The OUPV (Operator of Uninspected Passenger Vessels) is a 56-hour course, and the 100GRT Master is 80 hours. The OUPV is the first 2/3 or so of the 100GRT. Four exams for the OUPV: Rules of the Road, charting and plotting, navigation general, and deck general.One exam for the 100GRT upgrade. You do need to document 360 days--a minimum of 4 hours underway in a calendar day--for OUPV. (There are different calculations for, say,supply vessels and tow boats.) It is 720 days for 100GRT even if you are initally limited to 50GRT or 25GRT. In either case, to gain the "Near Coastal" nature for your license rather than "Inland," 50% of the days documented must be "seaward of the boundary line," and that depends upon your operating area. 

By the way, you can challenge any US Coast Guard exam for Merchant Mariners at a Regional Examination Center (REC), but first,you must be "evaluated for examination" at the National Maritime Center (NMC). 

Good suggestions all around for training, although I understand that Sea School tuition at Bayou LaBatre includes bunk and board.

If you have any questions about anyspecial circumstances you might have for original issue of Credentials,renewal, or upgrade,you can call me at 850.458.6836 in Pensacola. For any who want the "straight poop" on workin the maritime industry, email boatjob1 at PFF.

Here's to ringing up the charter season 2009!

Allison Vachon

Warrington Clerk & Mariner Services

[email protected]


----------



## CaptCasey (Aug 19, 2008)

We are conducting classes at Passport Marine in Pensacola. We hold the 6-Pack and the 25,50 and 100 Ton Classes every month. We did close shop last year for a few months because of the economy but we are open now. Our number is 850-455-8833 M-F 0800-1630.

Capt. Casey


----------



## CaptCasey (Aug 19, 2008)

Passport Marine also offers assistance with MMD, License Renewal and TWIC. Allison Vachon is also doing it through her business and does a very good job especially if you have any problems in your past. If you do and you need to contact her, her number is 850-458-6836 or you can contact Passport Marine at 850-455-8833. 
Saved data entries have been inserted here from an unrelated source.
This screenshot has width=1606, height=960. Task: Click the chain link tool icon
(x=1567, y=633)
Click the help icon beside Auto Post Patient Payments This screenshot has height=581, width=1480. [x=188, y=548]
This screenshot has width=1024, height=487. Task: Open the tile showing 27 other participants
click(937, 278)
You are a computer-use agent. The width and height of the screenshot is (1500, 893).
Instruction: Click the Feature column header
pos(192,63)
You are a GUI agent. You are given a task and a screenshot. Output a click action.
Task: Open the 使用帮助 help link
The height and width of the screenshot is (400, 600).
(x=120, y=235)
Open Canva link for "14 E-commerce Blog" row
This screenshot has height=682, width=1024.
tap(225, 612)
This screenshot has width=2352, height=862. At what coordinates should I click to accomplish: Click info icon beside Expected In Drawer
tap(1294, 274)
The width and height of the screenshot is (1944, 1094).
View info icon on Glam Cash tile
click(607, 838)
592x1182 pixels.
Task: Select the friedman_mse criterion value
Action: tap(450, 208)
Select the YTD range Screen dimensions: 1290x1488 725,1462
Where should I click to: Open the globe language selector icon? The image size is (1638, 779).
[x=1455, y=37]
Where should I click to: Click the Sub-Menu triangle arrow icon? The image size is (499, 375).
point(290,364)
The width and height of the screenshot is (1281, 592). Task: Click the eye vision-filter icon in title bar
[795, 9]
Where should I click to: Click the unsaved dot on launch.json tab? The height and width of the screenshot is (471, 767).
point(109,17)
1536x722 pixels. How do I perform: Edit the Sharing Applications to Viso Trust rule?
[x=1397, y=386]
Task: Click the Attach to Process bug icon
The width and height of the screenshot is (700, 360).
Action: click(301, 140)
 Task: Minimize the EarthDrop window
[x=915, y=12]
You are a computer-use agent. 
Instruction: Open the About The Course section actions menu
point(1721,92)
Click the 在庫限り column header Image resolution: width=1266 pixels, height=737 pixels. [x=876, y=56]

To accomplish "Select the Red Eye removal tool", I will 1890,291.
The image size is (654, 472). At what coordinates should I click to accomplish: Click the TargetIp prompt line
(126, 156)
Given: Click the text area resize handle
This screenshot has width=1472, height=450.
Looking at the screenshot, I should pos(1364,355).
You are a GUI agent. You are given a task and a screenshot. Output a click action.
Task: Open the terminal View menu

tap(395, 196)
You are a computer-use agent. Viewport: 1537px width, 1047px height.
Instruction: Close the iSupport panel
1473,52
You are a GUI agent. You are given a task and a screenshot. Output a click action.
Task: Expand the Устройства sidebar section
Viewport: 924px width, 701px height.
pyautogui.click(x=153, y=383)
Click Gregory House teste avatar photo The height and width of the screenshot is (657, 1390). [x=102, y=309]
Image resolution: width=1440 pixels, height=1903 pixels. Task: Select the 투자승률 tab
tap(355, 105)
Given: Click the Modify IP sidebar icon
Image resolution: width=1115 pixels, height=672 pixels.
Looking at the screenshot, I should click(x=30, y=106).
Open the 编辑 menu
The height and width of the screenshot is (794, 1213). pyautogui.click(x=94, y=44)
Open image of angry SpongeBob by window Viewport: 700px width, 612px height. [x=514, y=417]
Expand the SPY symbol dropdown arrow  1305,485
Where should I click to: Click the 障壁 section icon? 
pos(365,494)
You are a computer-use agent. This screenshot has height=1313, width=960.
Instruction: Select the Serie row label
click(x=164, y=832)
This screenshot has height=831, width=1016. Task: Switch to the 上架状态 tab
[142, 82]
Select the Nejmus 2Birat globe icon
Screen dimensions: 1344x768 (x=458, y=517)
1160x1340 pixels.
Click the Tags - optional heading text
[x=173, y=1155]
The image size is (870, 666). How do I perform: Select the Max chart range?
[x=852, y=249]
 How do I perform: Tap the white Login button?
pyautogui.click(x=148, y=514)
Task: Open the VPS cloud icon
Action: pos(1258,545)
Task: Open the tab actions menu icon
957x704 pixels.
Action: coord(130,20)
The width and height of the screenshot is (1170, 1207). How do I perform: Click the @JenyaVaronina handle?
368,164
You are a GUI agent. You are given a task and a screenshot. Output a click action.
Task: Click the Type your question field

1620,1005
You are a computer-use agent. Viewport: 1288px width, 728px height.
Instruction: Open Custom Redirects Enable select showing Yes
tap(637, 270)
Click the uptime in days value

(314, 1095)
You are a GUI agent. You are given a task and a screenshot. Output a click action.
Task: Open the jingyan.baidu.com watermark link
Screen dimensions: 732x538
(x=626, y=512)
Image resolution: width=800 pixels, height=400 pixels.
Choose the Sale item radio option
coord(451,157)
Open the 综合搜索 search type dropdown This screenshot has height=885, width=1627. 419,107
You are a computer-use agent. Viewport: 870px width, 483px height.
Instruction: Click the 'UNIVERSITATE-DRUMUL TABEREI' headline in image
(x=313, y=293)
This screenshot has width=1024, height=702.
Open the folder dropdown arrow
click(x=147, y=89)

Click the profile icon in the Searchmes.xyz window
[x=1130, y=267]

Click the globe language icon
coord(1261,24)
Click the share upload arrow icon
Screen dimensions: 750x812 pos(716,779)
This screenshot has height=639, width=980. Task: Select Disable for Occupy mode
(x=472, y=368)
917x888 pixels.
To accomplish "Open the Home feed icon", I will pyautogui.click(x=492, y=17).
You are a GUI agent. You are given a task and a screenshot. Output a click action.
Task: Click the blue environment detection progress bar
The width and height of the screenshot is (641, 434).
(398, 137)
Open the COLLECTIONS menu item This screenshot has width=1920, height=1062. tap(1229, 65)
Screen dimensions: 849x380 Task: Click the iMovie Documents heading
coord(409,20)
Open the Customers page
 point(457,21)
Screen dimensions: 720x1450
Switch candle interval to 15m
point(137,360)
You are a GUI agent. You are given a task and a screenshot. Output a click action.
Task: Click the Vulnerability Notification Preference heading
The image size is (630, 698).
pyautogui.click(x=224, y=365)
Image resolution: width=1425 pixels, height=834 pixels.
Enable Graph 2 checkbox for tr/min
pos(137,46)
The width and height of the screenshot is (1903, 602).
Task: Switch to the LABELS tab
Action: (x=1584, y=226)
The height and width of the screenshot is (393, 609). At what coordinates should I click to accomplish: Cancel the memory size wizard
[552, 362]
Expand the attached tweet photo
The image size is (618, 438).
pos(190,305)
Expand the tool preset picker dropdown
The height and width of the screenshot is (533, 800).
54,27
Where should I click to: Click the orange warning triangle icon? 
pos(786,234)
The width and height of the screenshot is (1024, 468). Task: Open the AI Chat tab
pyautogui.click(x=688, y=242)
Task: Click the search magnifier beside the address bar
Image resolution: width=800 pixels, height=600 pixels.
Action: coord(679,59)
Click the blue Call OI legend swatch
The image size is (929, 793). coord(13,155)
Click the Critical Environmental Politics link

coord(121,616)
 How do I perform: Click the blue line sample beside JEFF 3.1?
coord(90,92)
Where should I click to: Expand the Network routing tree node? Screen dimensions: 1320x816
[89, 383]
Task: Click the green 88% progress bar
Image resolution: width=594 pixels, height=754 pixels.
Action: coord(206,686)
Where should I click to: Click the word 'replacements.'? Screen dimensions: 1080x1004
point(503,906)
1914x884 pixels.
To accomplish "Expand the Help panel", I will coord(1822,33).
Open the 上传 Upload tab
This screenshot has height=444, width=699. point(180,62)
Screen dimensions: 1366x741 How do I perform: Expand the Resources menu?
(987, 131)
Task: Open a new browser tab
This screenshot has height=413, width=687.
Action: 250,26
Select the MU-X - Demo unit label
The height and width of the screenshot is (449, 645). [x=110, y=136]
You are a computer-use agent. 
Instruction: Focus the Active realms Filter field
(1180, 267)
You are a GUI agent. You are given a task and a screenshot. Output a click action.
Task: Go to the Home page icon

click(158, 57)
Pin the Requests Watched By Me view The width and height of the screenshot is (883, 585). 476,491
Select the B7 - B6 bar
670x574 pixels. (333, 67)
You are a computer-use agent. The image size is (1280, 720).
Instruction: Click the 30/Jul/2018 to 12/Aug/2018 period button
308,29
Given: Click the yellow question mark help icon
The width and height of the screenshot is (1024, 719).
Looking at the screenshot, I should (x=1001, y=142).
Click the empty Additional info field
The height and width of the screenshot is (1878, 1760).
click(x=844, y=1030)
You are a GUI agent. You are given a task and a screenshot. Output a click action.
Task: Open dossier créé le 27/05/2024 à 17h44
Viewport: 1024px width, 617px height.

Sea School in Bayou La Batre has gone through some serious changes recently and they are doing the best they can under the circumstances.

Anyone needing assistance with anything related to the Maritime Industry, don't hesitate to call myself or Allison. The Market should hopefully start picking up again soon so get your endorsements and get ready to work.



Capt. Casey

Passport Marine

3535 W. Fairfield Dr.

Pensacola, FL. 32505

850.455.8833


----------



## D-Joker (Mar 10, 2009)

Check the USCG web site they have everything you need to know for a 6-pack license, I am doing it now hope to take the test soon, than start my own inshore fishing service.


----------



## D-Joker (Mar 10, 2009)

Check the USCG web site they have everything you need to know for a 6-pack license, I am doing it now hope to take the test soon, than start my own inshore fishing service.


----------



## Allison (Feb 8, 2008)

As of yesterday, the new Combined Merchant Mariner Credential (MMC) is on the burner starting 20 April 2009. Any original issue, renewals, and upgrades will receive the new document after that date. It's a passport-style book with the Merchant Mariner Seal on the front, and your licenses or endorsements are printed inside. Any upgrades or new endorsements will come to you in the form oflabels that will be inserted in your book. The National Maritime Center (NMC) computers will be down from 17-20 April to introducenew software. 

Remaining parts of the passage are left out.